While its only a small mistake - it shows the importance of manually checking everything you do. Credibility is everything and time is precious. So if you are going to waste anyone’s time. make sure its your own and not someone else's.  

Here are a few of the links I found useful.

How are credit card numbers formed and checked?

Credit cards, typically, have sixteen digits on the front. These digits are the unique account number for the card. For obvious reasons, just any sixteen digits will not work, they follow a specific pattern. The first few characters of the card number describe the type of card. Some of the most common card prefixes are summarised below

 


In a typical sixteen digit credit card number, the first fifteen digits are determined by the issuing bank, but the last digit, called the check digit, is mathematically determined based on all the other digits. The algorithm was originally invented (and patented by by Hans Peter Luhn at IBM in 1954.




With a Filter Bypass and Some Hexadecimal, Hacked Credit Card Numbers Are Still, Still Google-able

A killer post by a very modest expert in credit card transactions. Well worth a read.

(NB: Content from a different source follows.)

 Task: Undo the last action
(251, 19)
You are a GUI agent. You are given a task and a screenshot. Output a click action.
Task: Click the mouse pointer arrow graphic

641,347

If you have a Visa, Mastercard, or Discover Card number handy, do a Google search for the first 8 digits in the form "1234 5678" (don't forget the double quotes around the numbers, and the space in the middle). The odds are that you will find at least some pages among the search results which include other credit card numbers that begin with the same 8 digits. 

Those Google hits will frequently be in the form of a spreadsheet or document that looks like it was made for someone's internal use and wasn't meant to be leaked on the Web, and some of those documents will include entire lists of other credit card numbers as well. (The search trick doesn't work for American Express cards, since their card numbers are usually stored in the form "3xxx xxxxxx xxxxx", and it's far less likely for your card to share the same initial 10 digits with someone else's credit card. 

But of course if you hit on a page that contains a list of credit card numbers, there will probably be some AmEx cards in that list.) Of the pages that I found containing leaked credit cards, often they would also contain other sensitive data like passwords and social security numbers. Don't do anything I wouldn't do.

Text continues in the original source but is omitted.